Respect de principes
Confrontées depuis plus longtemps à la sécheresse estivale, des filières de la moitié sud de la France sont parvenues à marquer des points dans leur travail d’explication. Ainsi, la coopérative de production de noisette Unicoque, située dans le Lot-et-Garonne, a signé une convention avec l'État, les associations de pêche et de protection du milieu aquatique, les experts techniques et les gestionnaires de bassins en avril 2010. Cette convention a abouti à la création de 60 réserves, a rappelé Jean-Luc Reigne, directeur général de la coopérative.

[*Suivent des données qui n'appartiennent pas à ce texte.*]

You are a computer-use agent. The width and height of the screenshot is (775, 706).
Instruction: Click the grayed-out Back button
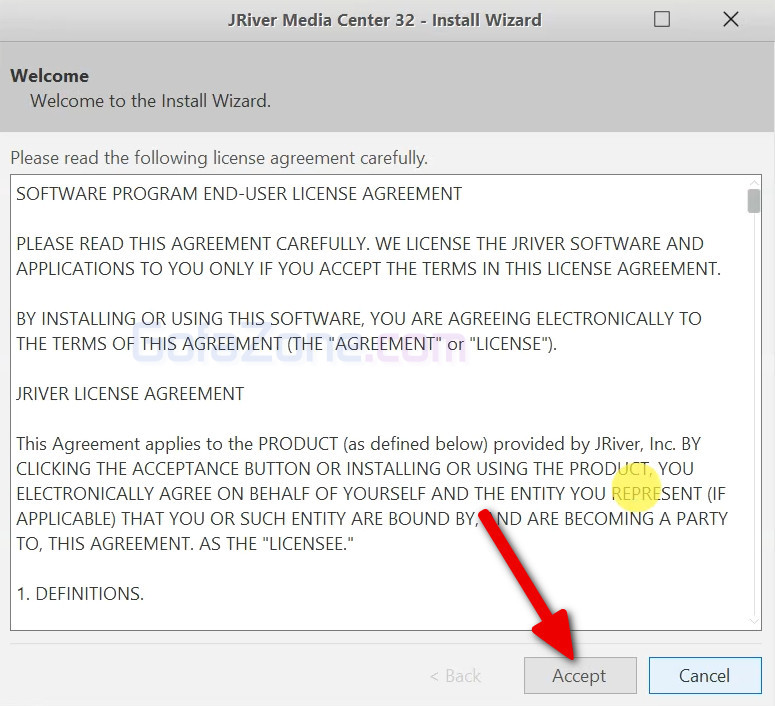point(455,676)
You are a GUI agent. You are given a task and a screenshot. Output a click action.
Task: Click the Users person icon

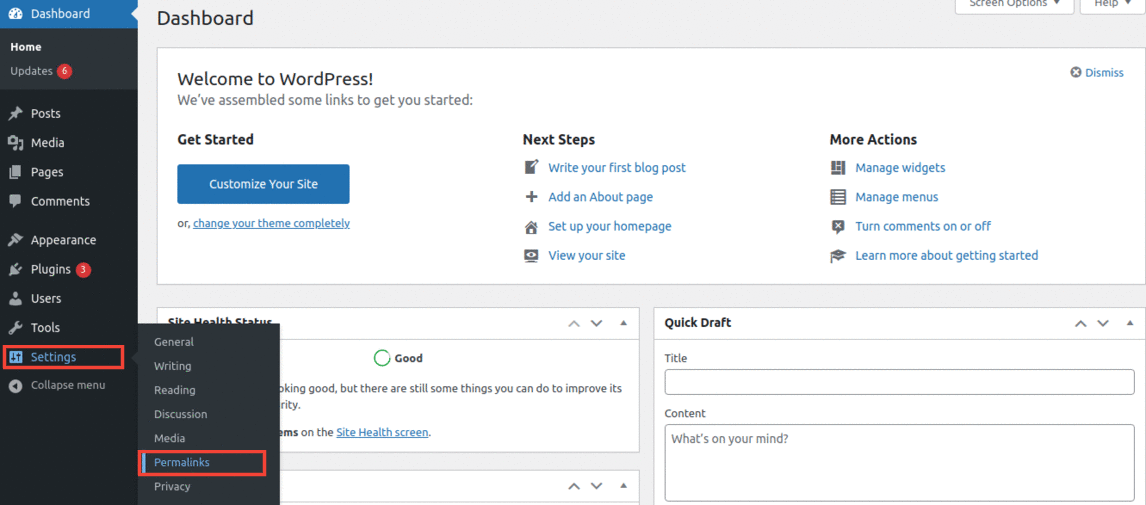(15, 298)
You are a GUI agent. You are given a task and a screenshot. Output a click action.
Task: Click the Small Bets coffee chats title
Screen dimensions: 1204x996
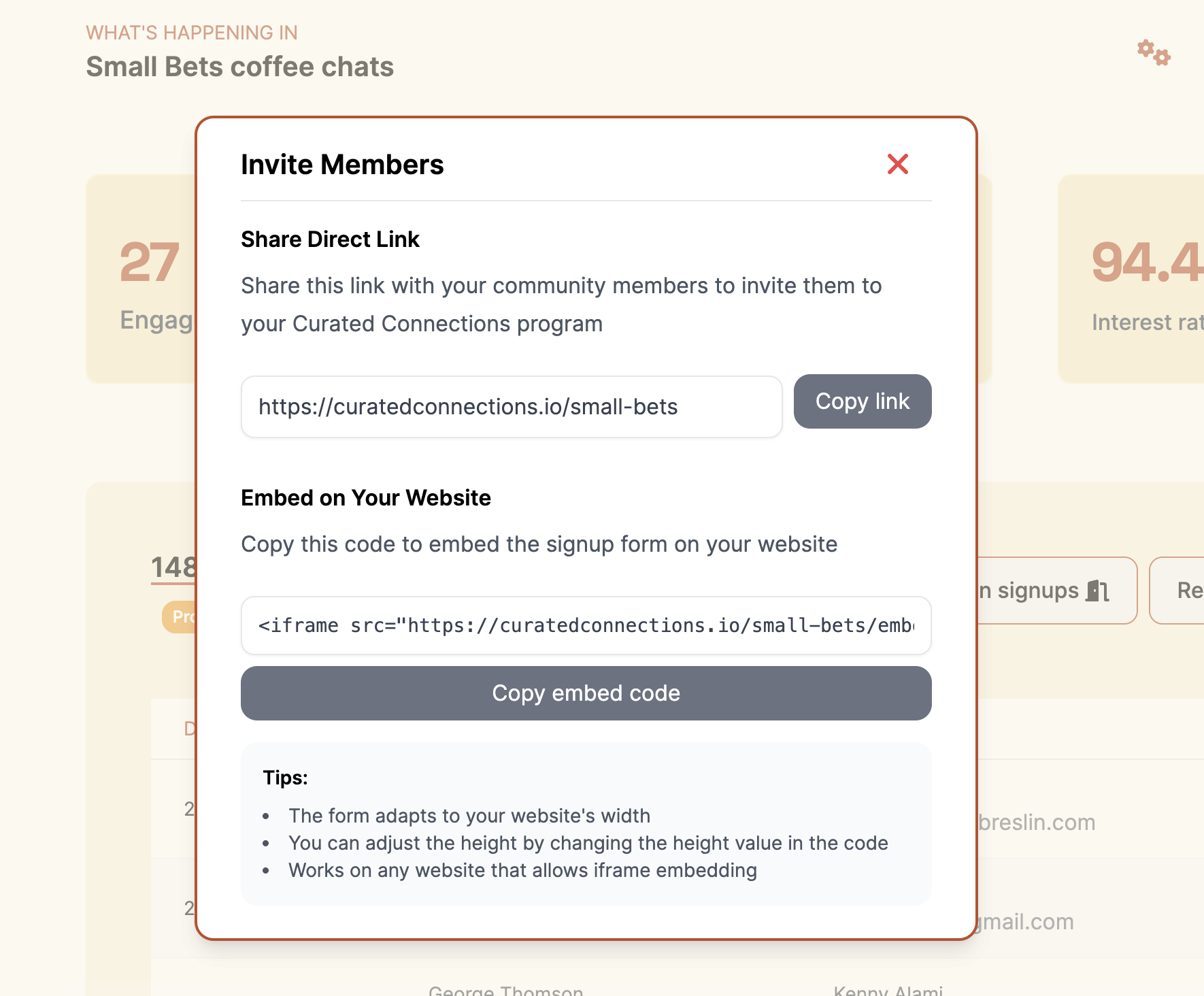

Elle engage la coopérative à respecter plusieurs principes, dont la garantie d’une utilisation économe et transparente de l’eau stockée et aucun prélèvement dans le milieu naturel en période estivale. Elle a promis de développer ces vergers « à pression phytosanitaire faible et en implantant 70 % des surfaces en couvert enherbé permanent » sur des surfaces agricoles majoritairement utilisés autrefois pour les cultures céréalières. La production d’Unicoque, qui représente 90 à 95 % de la production française de noisette, devrait passer de 12 000 tonnes en 2022 à 15 000 tonnes en 2025. En grande partie grâce aux retenues d’eau. L’irrigation des noisetiers est indispensable de juin à août pour la qualité de la noisette.